Oddly, no one’s talking about the six trillion dollars or so that Congress and the White House has spent off the books as part of the pandemic response. That’s essentially the same as printing money, and that has its own inflationary effects. But the conditions and incentives created by those massive spending bills have inflationary impacts of their own. Lawmakers are using those conditions to force an artificial increase in labor costs, which go directly to producer and consumer prices and inflation. Direct stimulus, a key part of all three relief bills, produces a “sugar high” of consumption that puts strain on supply, which results in — ta da! — price increases.
From Amity Shlaes’ recent book, Great Society: “Another expert safely out of reach of [Lyndon] Johnson, at the National Bureau of Economic Research, was Arthur Burns. [Alan] Greenspan was just one economist; Burns, who headed the NBER, was the voice of the entire economics profession, independent and proud. Back in the 1950s, he had warned that ‘the problems of inflation will return to haunt us.’ It had been Burns who back in 1960 had warned the presidential candidate Richard Nixon—correctly, as it turned out—that tight monetary policy at the Fed was slowing growth and could cost Nixon the election. Lately, Burns had been charging that Lyndon Johnson’s brand of prosperity featured serious ‘perils of inflation.’ Burns, like Greenspan, pointed to the costs of the butter, not the guns.
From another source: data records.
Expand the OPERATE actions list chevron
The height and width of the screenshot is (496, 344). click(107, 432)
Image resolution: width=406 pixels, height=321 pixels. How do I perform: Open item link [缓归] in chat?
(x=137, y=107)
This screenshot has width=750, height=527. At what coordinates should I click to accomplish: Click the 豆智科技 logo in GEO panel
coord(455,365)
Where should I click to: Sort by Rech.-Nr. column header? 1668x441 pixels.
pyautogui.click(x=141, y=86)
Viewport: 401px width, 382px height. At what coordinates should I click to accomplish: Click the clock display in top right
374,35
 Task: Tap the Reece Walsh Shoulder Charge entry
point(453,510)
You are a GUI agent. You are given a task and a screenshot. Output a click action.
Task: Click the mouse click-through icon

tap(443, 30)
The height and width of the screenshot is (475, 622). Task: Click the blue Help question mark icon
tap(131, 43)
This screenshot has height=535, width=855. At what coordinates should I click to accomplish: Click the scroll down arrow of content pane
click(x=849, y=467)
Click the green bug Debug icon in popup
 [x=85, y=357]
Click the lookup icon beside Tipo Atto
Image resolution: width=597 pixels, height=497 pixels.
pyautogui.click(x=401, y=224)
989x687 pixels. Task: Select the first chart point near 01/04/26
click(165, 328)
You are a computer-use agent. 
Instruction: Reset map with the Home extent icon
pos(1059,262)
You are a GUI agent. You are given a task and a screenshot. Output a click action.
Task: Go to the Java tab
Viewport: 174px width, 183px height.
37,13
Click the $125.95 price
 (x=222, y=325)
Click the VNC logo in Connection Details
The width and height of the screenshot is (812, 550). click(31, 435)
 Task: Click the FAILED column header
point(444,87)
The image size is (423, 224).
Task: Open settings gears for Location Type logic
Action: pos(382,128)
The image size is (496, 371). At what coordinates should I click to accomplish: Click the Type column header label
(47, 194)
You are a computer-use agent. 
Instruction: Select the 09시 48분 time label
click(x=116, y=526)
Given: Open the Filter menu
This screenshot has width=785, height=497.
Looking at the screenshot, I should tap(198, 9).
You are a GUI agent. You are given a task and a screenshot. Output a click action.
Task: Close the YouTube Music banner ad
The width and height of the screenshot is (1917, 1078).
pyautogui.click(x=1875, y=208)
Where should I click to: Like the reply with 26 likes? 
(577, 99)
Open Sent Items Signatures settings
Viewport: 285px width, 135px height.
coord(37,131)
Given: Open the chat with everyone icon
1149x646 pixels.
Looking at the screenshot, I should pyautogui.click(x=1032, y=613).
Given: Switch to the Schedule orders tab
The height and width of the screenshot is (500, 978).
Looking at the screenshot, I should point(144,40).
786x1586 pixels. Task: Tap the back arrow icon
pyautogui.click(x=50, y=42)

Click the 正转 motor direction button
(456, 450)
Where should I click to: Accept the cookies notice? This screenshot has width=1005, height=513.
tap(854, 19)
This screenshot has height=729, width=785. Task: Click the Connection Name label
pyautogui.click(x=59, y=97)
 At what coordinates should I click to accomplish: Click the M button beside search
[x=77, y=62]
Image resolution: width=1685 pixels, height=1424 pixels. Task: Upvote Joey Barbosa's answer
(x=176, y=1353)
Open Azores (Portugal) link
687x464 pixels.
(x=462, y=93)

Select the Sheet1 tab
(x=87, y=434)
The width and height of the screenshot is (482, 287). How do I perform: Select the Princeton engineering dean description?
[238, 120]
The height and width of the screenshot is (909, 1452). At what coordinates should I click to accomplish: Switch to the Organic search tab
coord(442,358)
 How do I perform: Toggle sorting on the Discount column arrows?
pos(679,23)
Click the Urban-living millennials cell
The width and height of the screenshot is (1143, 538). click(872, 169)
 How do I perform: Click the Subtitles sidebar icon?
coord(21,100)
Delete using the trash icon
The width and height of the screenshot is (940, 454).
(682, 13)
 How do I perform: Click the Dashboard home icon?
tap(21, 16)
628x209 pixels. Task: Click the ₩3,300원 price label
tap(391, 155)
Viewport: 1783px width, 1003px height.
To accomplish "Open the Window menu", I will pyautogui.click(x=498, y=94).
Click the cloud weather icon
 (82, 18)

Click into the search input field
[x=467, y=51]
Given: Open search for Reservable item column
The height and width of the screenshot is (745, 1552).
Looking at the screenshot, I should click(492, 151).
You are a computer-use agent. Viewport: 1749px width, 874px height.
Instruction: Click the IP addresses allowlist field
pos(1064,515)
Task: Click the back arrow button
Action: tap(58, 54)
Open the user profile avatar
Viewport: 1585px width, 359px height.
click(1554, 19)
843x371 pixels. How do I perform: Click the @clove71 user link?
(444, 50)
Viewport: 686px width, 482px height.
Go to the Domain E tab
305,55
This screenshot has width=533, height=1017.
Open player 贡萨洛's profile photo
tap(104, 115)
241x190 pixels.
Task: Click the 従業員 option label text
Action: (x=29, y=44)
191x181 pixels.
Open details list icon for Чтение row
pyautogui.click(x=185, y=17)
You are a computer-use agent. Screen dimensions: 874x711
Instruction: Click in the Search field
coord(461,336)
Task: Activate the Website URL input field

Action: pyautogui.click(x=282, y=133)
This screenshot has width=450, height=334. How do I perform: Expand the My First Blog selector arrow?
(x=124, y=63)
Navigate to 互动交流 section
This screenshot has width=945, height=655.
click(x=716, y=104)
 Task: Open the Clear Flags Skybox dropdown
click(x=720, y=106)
To attribute the recent large increases in the budget, and certainly future increases, to the costs of war, Burns said, frankly, was ‘a misconception.’ The anti-poverty programs were the problem—a good share of them, as Burns told the New York Times, were ‘pure waste.’ Precisely because they were outsiders, Greenspan and Burns could speak truth to power. Johnson was trading in the Great Dollar for the Great Society, and it was a lousy trade.”
I can’t say I thought much of That ’70s Show the first time around, and suspect it will be even worse in reruns.